Dionne Kitching on why play is healthier than perfectionism
The Manchester-based artist tells CR how embracing the element of chance, and stopping the endless quest for perfection, restored her love of illustration and gave her work a new lease of life
Three years into a career as a full-time freelance illustrator, Dionne Kitching started to feel like maybe there was something missing. Although she’d enjoyed making work for the likes of the Big Issue, End of the Road festival and Urban Outfitters, she couldn’t avoid thinking “maybe this isn’t exactly it, maybe this isn’t exactly right”.
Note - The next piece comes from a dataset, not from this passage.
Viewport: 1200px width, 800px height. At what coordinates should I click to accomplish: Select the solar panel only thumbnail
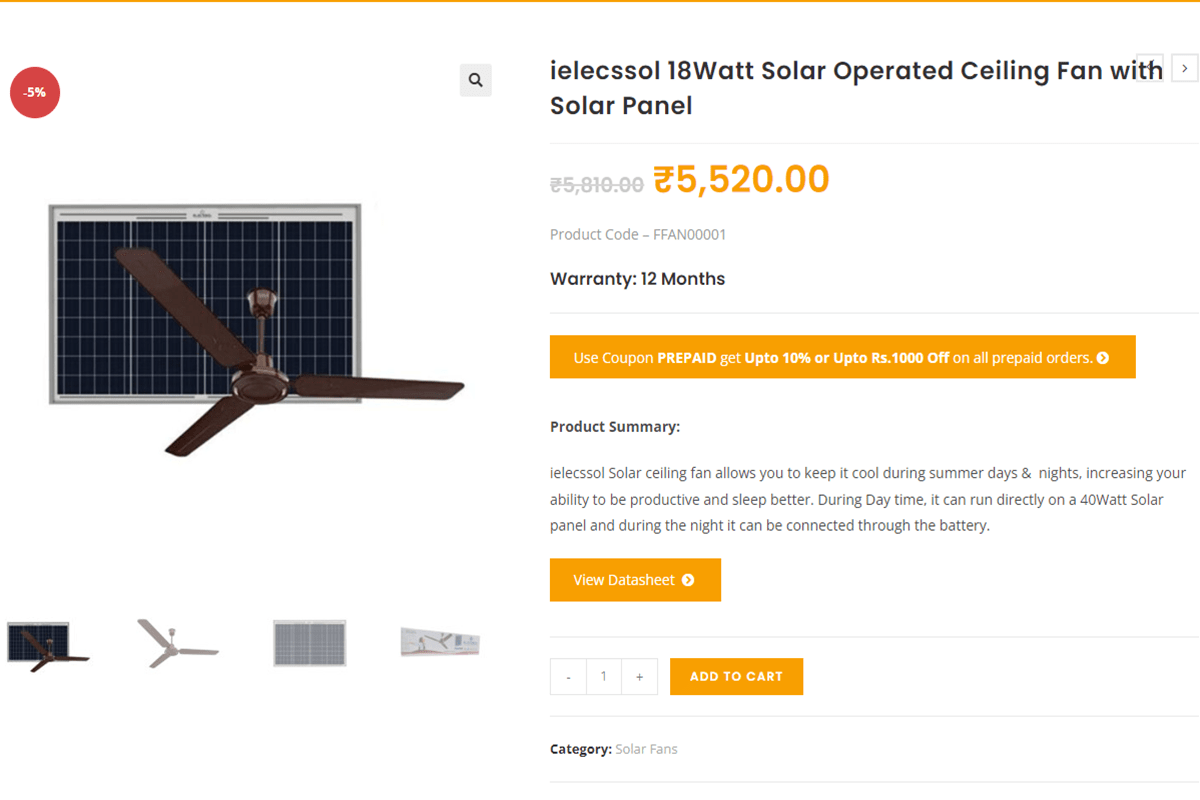[x=309, y=643]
Some answers came during Covid lockdown, when Kitching – like so many creatives – saw commissions dry up. With a lot more time on her hands she started working on a collective project called Obstructions – an initiative created by designer and Rochester Institute of Technology associate professor Mitch Goldstein. The project is inspired by a Lars von Trier documentary in which the filmmaker challenged poet and director Jørgen Leth to make the same film five times, using different limitations. Goldstein’s own Obstructions exercise challenges creatives to make work under a set of considerations, randomly generated via his website, and then share the results online.
“It would say things like ‘you can only use black and white’ or ‘you have to use ten colours’ or ‘only use things you can find in the garage’,” Kitching tells CR. “It was about play, and trying new things, and part of the idea was to just make stuff no matter the outcome – make anything, whether it’s good or not. I found that really freeing.